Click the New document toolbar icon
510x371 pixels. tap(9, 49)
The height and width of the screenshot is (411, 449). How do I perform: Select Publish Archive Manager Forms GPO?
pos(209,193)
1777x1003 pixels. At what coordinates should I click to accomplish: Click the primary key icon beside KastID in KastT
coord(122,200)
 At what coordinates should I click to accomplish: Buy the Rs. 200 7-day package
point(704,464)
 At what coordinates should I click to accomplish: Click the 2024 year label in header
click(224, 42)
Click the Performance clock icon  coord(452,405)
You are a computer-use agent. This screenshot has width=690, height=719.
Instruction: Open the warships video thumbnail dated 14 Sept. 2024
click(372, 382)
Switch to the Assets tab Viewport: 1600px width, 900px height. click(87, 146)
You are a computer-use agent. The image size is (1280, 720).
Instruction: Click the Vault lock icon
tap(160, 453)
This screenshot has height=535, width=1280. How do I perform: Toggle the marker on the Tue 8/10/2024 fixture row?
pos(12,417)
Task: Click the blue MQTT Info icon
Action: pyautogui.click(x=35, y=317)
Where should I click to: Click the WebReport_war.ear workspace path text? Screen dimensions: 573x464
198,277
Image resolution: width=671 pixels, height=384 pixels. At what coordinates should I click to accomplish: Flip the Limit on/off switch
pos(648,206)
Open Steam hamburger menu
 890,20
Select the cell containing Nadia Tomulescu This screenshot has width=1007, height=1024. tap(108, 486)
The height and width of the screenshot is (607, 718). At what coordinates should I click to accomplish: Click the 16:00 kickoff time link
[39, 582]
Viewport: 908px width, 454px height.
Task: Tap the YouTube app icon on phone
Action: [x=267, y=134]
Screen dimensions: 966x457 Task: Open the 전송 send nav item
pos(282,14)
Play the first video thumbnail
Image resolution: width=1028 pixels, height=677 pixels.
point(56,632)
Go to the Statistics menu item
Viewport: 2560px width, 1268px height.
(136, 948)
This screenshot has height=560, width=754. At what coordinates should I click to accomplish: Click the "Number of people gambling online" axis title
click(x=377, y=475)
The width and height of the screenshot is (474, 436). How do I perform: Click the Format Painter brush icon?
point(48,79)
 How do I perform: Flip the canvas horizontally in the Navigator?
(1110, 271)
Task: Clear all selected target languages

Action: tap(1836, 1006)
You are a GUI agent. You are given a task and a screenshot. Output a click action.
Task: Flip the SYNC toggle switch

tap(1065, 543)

**DESCRIPTION OF THE TASK**
Rewrite the lines from the line with "You are a computer-use agent. This" up to and including the line with "tap(160, 453)", changing "Instruction" to "Task" and leaving everything else unchanged.

**SOLUTION BELOW**
You are a computer-use agent. This screenshot has width=690, height=719.
Task: Open the warships video thumbnail dated 14 Sept. 2024
click(372, 382)
Switch to the Assets tab Viewport: 1600px width, 900px height. click(87, 146)
You are a computer-use agent. The image size is (1280, 720).
Task: Click the Vault lock icon
tap(160, 453)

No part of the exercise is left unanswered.